Ce jeudi 2 juillet est une journée décisive pour l’un des édifices les plus connus au monde : le statut de Sainte-Sophie d’Istanbul, en Turquie, doit être débattu au Conseil d’État. Sa décision pourrait permettre la réouverture de Sainte-Sophie – qui fut d’abord église byzantine pendant neuf siècles, puis mosquée ottomane, puis musée sous la République – au culte musulman, comme le souhaite le président Erdogan.
Le Conseil d’État se réunit ce jeudi pour examiner la plainte d’une association musulmane. Celle-ci soutient que le décret de 1934 qui a permis de transformer Sainte-Sophie – qui était alors une mosquée – en musée est un faux. Que Mustafa Kemal Atatürk, le fondateur de la République qui a pourtant signé ce décret et visité le musée dès son ouverture en février 1935, n’a en réalité jamais pris une telle décision.
D’un point de vue légal, jusqu’à récemment, cette plainte n’avait quasiment aucune chance d’aboutir, car la même chambre du Conseil d’État a débouté la même association pour la même requête plusieurs fois ces 15 dernières années… Mais il y a deux éléments nouveaux qui font penser qu’aujourd’hui la plus haute juridiction administrative pourrait changer d’avis.
Erdogan veut reconquérir Sainte-Sophie
Premièrement, elle a révoqué l’an dernier le statut de musée accordé en 1945 à Saint-Sauveur-in-Chora, une ancienne église byzantine de premier plan convertie en mosquée après la conquête ottomane en 1453 – exactement comme Sainte-Sophie. Ensuite, et surtout, le président Erdogan a lui-même promis de rouvrir la « mosquée Sainte-Sophie », et sa mainmise sur l’appareil judiciaire ne fait guère de doute.
Mais Recep Tayyip Erdogan est au pouvoir depuis 18 ans. Pourquoi agir si tard ? Dans la famille politique du président, rendre à l’islam la coupole de Sainte-Sophie est un rêve aussi vieux que sa transformation en musée. Mais à partir du moment où il a accédé au pouvoir, par pragmatisme Tayyip Erdogan n’a cessé de repousser les appels à reconvertir Sainte-Sophie en mosquée. Il avait l’habitude de répondre que les fidèles devaient d’abord remplir la grande mosquée de Sultanahmet, située juste en face.

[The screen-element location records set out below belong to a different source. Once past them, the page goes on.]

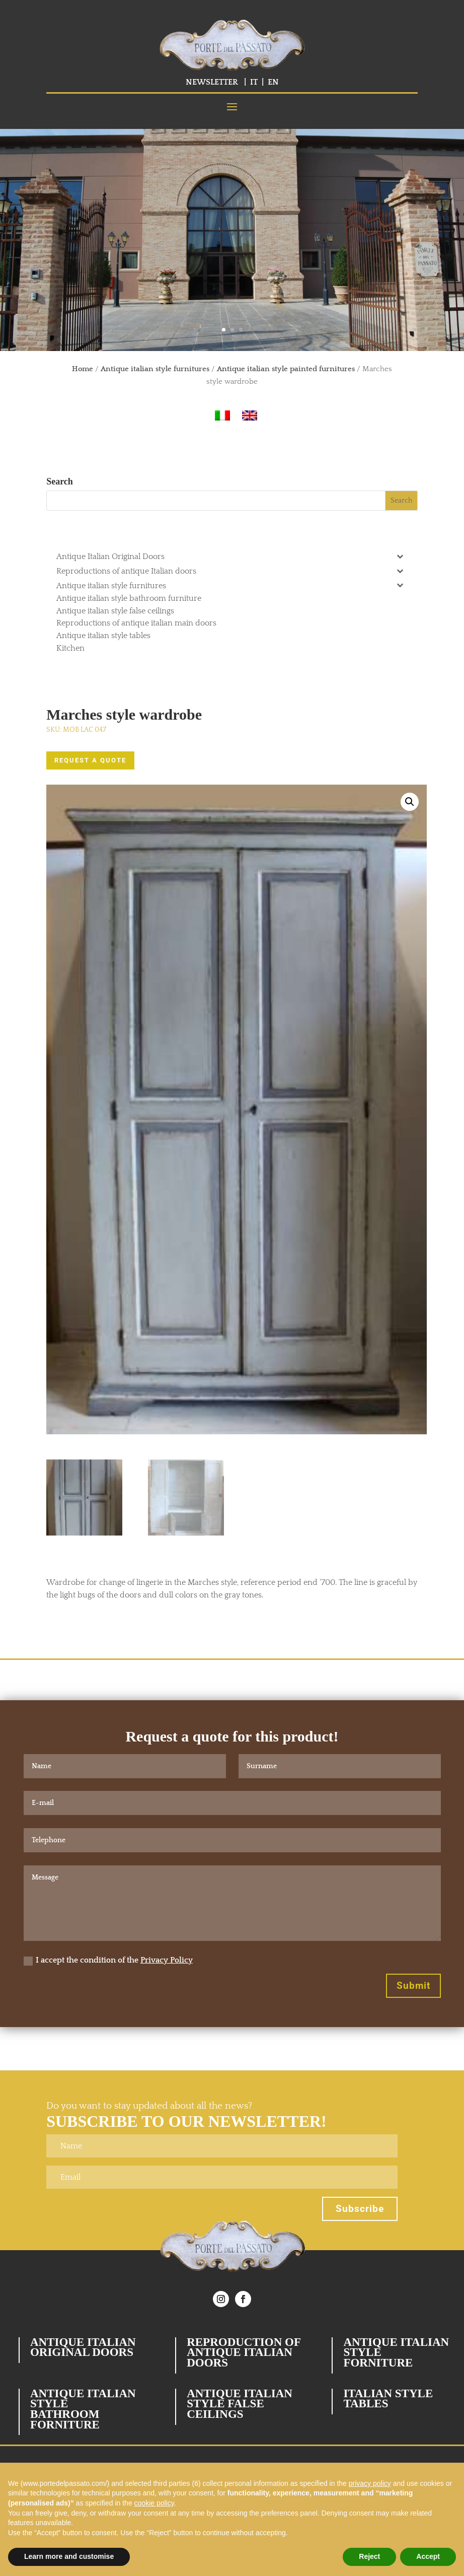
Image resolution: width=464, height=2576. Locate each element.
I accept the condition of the (108, 1960)
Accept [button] (428, 2556)
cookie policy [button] (154, 2503)
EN (273, 82)
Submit (413, 1985)
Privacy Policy (166, 1960)
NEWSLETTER (212, 82)
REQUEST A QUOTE (90, 760)
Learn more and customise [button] (69, 2556)
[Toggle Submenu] (400, 555)
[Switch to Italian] (222, 416)
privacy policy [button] (370, 2483)
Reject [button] (369, 2556)
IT (254, 82)
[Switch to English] (249, 416)
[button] (410, 802)
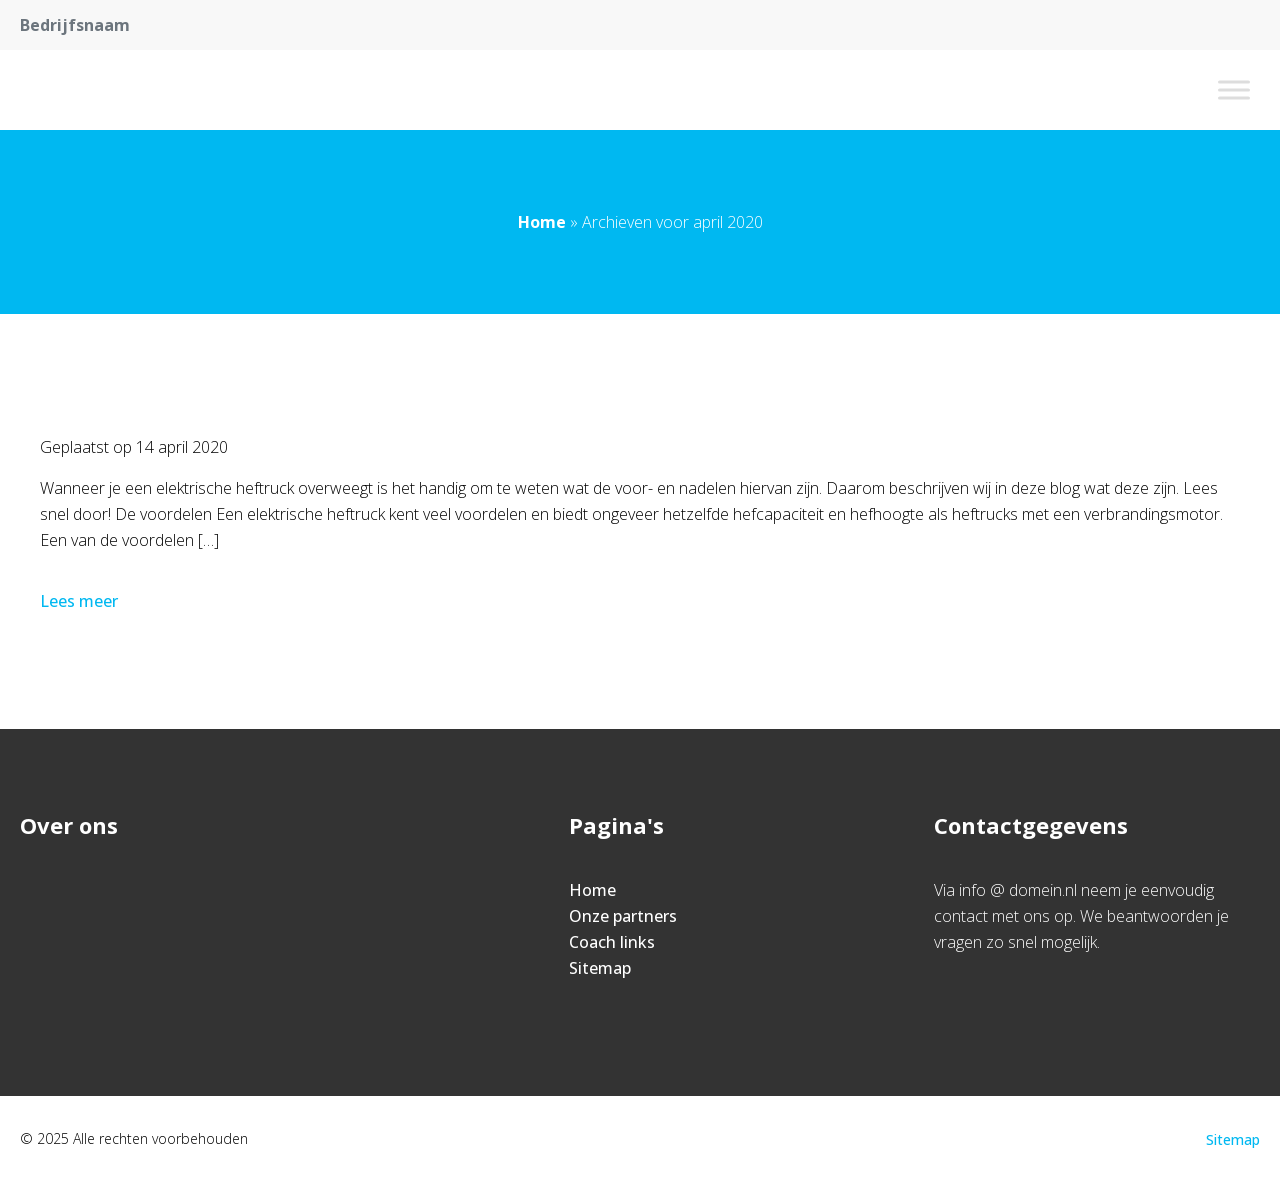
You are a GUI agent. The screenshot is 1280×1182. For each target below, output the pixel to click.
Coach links (612, 942)
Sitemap (600, 968)
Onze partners (623, 916)
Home (542, 222)
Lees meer (81, 601)
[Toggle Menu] (1234, 89)
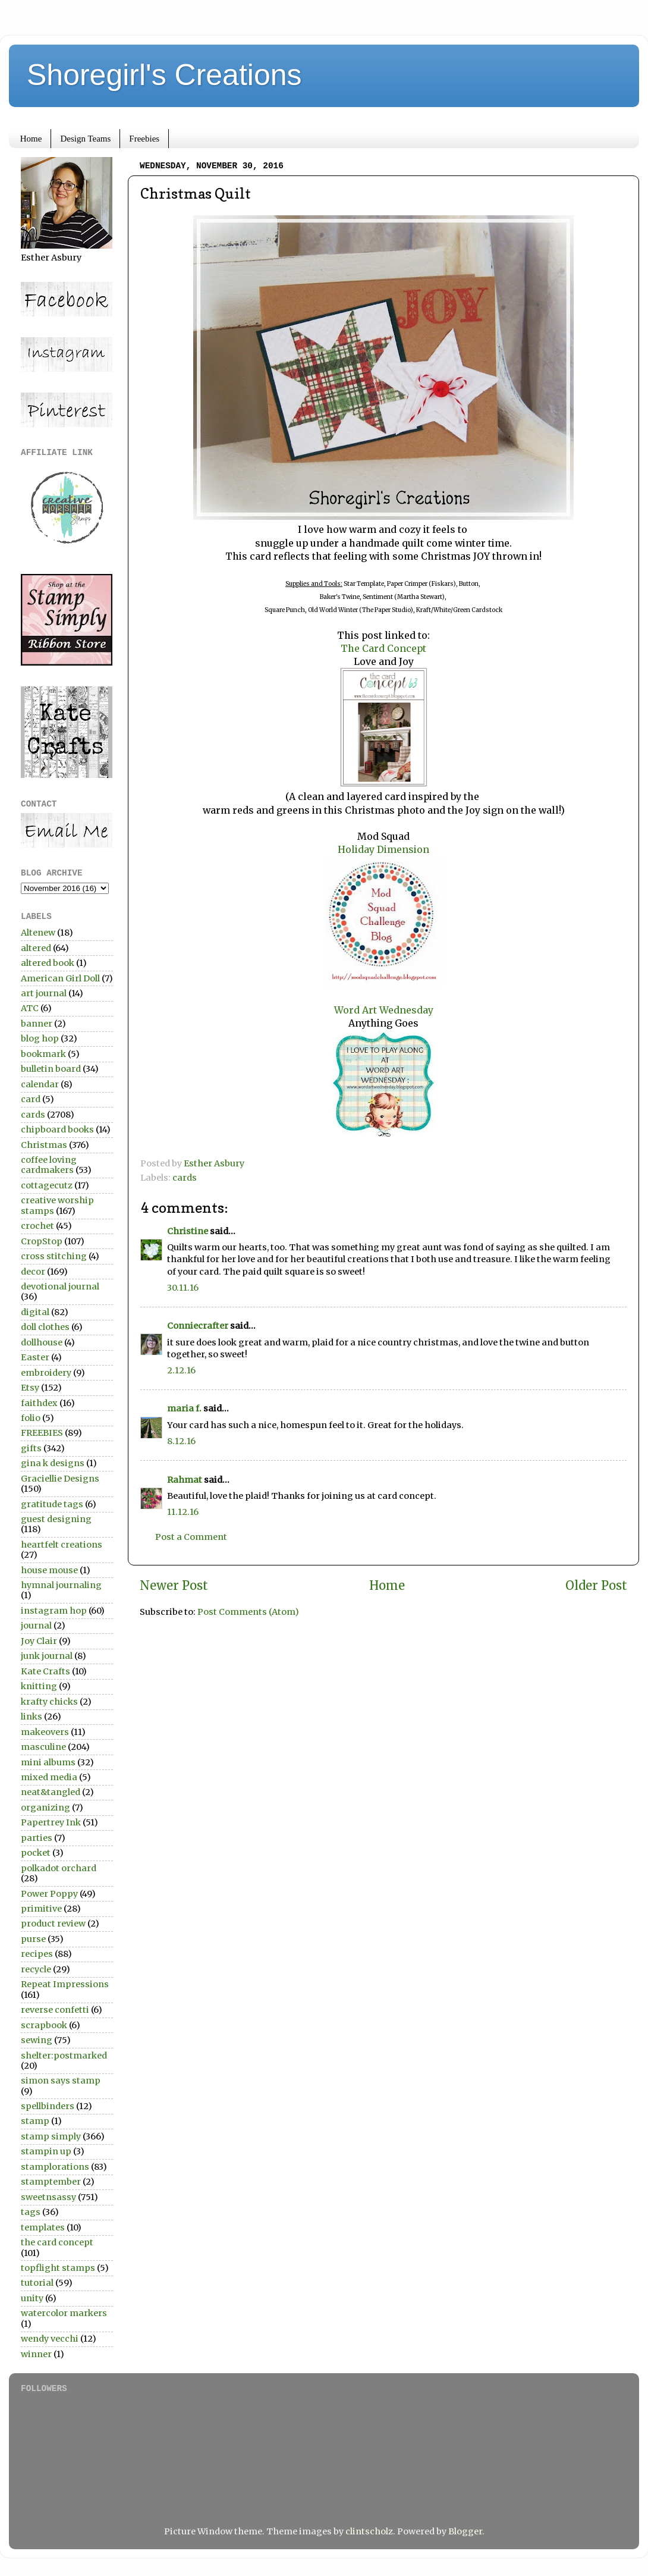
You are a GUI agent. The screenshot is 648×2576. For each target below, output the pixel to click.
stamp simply (51, 2136)
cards (184, 1177)
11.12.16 (183, 1512)
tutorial (37, 2282)
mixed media (49, 1777)
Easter (35, 1357)
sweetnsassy (48, 2197)
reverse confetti (55, 2009)
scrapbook (44, 2025)
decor (33, 1271)
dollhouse (41, 1342)
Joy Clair (39, 1641)
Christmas (44, 1145)
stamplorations (55, 2166)
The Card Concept (383, 648)
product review (53, 1923)
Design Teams (85, 138)
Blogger (465, 2531)
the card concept (57, 2242)
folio (30, 1418)
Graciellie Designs (60, 1478)
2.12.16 (181, 1370)
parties (36, 1838)
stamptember (51, 2181)
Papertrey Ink (51, 1822)
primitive (41, 1908)
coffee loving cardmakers (49, 1164)
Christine (187, 1231)
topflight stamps (58, 2268)
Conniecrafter (197, 1325)
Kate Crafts (45, 1671)
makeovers (45, 1732)
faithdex (39, 1403)
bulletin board (51, 1068)
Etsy (30, 1387)
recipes (37, 1954)
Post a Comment (191, 1537)
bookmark (43, 1054)
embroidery (46, 1372)
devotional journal (60, 1286)
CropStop (41, 1241)
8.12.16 (181, 1441)
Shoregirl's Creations (164, 75)
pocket (36, 1852)
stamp (35, 2121)
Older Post (596, 1585)
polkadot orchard (58, 1868)
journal (36, 1625)
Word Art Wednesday (383, 1010)
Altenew (38, 932)
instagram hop (54, 1610)
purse (33, 1939)
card (30, 1099)
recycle (36, 1969)
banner (36, 1023)
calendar (40, 1084)
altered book (47, 963)
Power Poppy (49, 1893)
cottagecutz (47, 1185)
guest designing (56, 1519)
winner (36, 2354)
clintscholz (369, 2531)
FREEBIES (42, 1432)
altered (36, 948)
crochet (37, 1225)
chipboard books (57, 1129)
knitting (39, 1686)
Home (31, 138)
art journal (44, 993)
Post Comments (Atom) (248, 1612)
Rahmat (184, 1479)
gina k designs (52, 1463)
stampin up (46, 2151)
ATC (30, 1008)
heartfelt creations (61, 1544)
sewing (36, 2040)
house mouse (49, 1570)
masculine (43, 1747)
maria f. (184, 1408)
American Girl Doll (60, 978)
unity (32, 2298)
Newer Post (174, 1585)
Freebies (144, 138)
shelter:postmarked (64, 2055)
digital (35, 1312)
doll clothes (45, 1327)
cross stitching (54, 1256)
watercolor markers (64, 2313)
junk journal (47, 1656)
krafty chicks (49, 1701)
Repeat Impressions (65, 1984)
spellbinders (47, 2106)
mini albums (48, 1762)
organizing (45, 1807)
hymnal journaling (61, 1585)
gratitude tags (52, 1504)
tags (30, 2212)
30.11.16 (183, 1287)
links (31, 1716)
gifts (31, 1448)
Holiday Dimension (383, 849)
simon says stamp (60, 2080)
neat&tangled (50, 1792)
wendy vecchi (49, 2338)
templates (43, 2227)
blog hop (40, 1038)
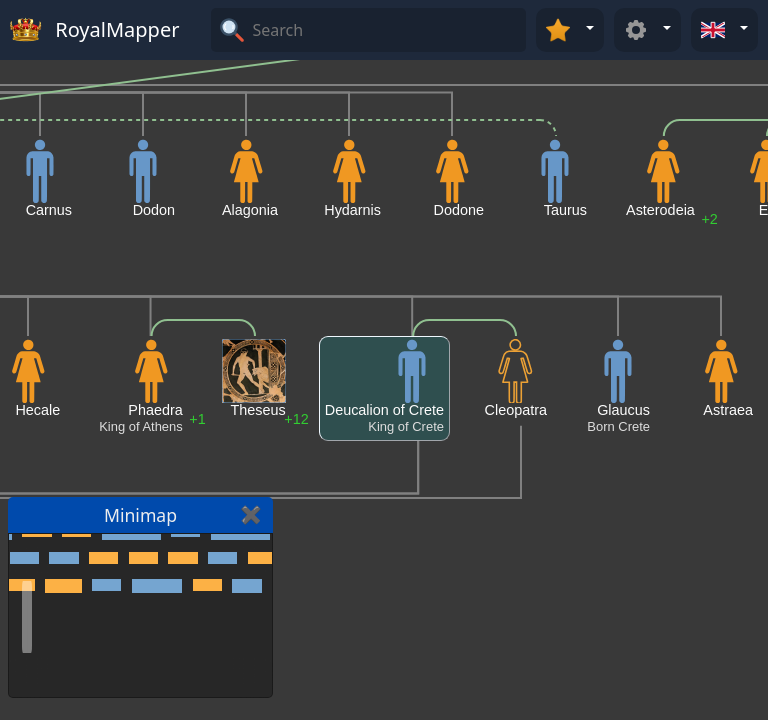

C’est seulement l’an dernier, à la veille d’élections locales où son parti a essuyé de très lourdes défaites – en perdant notamment la mairie d’Istanbul – que le chef de l’État a commencé à réclamer sa reconversion en mosquée. Dans les coulisses du pouvoir, il se dit que le président souhaiterait y organiser une grande prière collective le 15 juillet, le jour des commémorations du coup d’État manqué de l’été 2016.
Sainte-Sophie, une question de principe
Sur la scène intérieure, Erdogan n’a pas grand-chose à gagner à ce changement de statut de Sainte-Sophie. À l’exception des musulmans les plus conservateurs et des minorités chrétiennes, les Turcs sont globalement indifférents au sort de Sainte-Sophie, même s’ils ne s’opposent pas, bien sûr, à ce qu’elle redevienne mosquée. Mais c’est loin d’être une demande pressante de la majorité des Turcs – électeurs du président compris – qui se préoccupent surtout de leur situation économique. Un geste aussi symbolique que la réislamisation de Sainte-Sophie serait certes un moyen de faire diversion, mais ses effets n’auraient qu’un temps, analyse RFI.
Il faut peut-être chercher les motivations du président turc dans ses relations de plus en plus compliquées avec l’Europe, et l’Occident en général. À l’époque où la candidature de la Turquie à l’Union européenne avait encore un sens – ou du moins, un avenir –, jamais Recep Tayyip Erdogan ne se serait risqué à toucher au statut de Sainte-Sophie. Mais à l’heure où ses actions en Syrie, en Libye et en Méditerranée orientale ne cessent de susciter les critiques des Occidentaux, le président turc fait désormais de Sainte-Sophie une question de souveraineté nationale.